Internet interconnection typically is based on the Internet Protocol. This protocol encapsulates the data into datagrams and is responsible for routing these datagrams to their destinations. Since IP is a connectionless packet switching protocol, in theory every request is handled independently i.e. with no regard to prior or subsequent requests. Routers do not retain session information. In the dynamic routing environment of the internet, there is a chance that packets which belong to the same application process are routed to their destination on different paths through the network. Equipment can be set up to keep packets that belong to the same flow on the same path, but this is not necessarily so everywhere in the network. These characteristics of IP have been hailed because the overheads are low. But while this protocol may be regarded as beautiful from an engineering point of view, its creators did not design the protocol with economic valuation in mind.
The applicability of economic concepts to internet interconnection is not self-evident. What are the goods or services in this market for internet interconnection, if they even exist? How do network actors conceive of entities or transactions when they are faced with a stateless packet switching protocol? “We do not understand what a transaction is,” sighs one interviewee who has worked in the field for more than a quarter of a century.
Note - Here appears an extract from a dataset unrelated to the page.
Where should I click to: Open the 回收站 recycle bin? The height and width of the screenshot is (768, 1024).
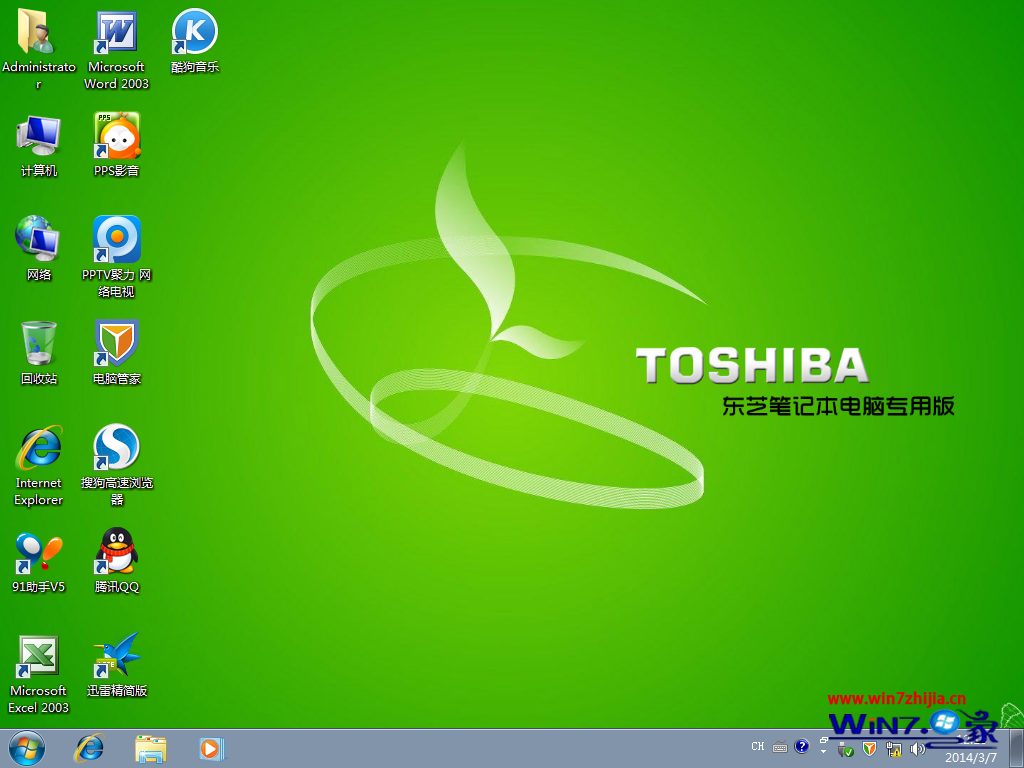pos(38,345)
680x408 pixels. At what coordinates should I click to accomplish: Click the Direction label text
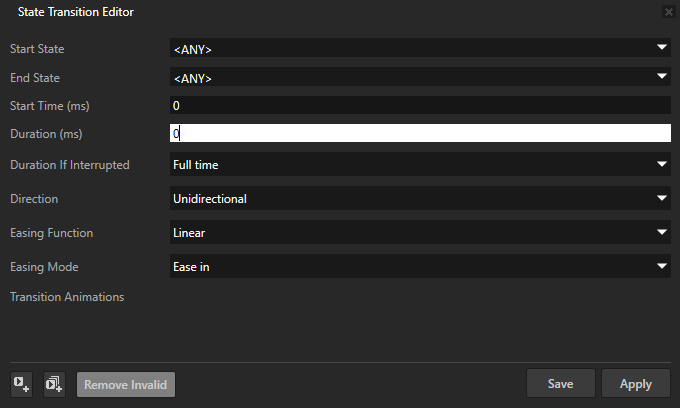click(34, 199)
Of course, network operators still engage in economic activities with each other. In fact, they master the elusiveness of the good quite routinely. So one may argue that pointing to uncertainty introduces an artificial problem to a functioning market. The benefit I see in this exercise is that it allows to de-naturalize dominant framings of interconnection economics as framings that are rooted in choice and conventions. From this point of view, the anchor points that network actors use for valuation do not emerge from the good itself, if that is ever possible. Instead, they may be regarded as crutches for valuation.
The “bit-miles” concept introduces bits as an economic entity. The “sending party pays” and the “costs-by-cause” principle both invoke directionality as a criterion, albeit with opposing poles. And notions of “latency”, peering “among equals” or references to the content that is being transmitted augment internet interconnection by drawing upon dynamic or even symbolic categories. The technological foundations of internet interconnection allow for such competing categories. Through this lense, peering conflicts appear not only as conflicts about prices but also about what are to be considered legitimate modes of evaluation.
Network operators are not the only ones who negotiate about what characteristics define a product. For some time, economic sociology has argued that so-called quality conventions form the backdrop for markets in general (see Favereau et al., 2002). However, both due to the internet’s immaterial character and to the way that internet interconnection works technically, the level of underlying uncertainty appears to be significant here.
The road ahead: rules and strategies
So how do the claims – that networks vary, that operators have limited control over their network’s fate and that the structure of internet interconnection challenges economic valuation – answer the question why and how networks interconnect? They constitute a first step in unboxing this technologically mediated market. Some of the uncertainties that network actors face at the core of the internet have become evident. The next step for research will be to explore the strategies, arrangements and rules used by network actors within what many refer to as a community.
Favereau, O., Biencourt, O. & Eymard-Duvernay, F. (2002). Where do markets come from? From (quality) conventions!. In Conventions and Structures in Economic Organization. Markets, Networks and Hierarchies (pp. 213-252).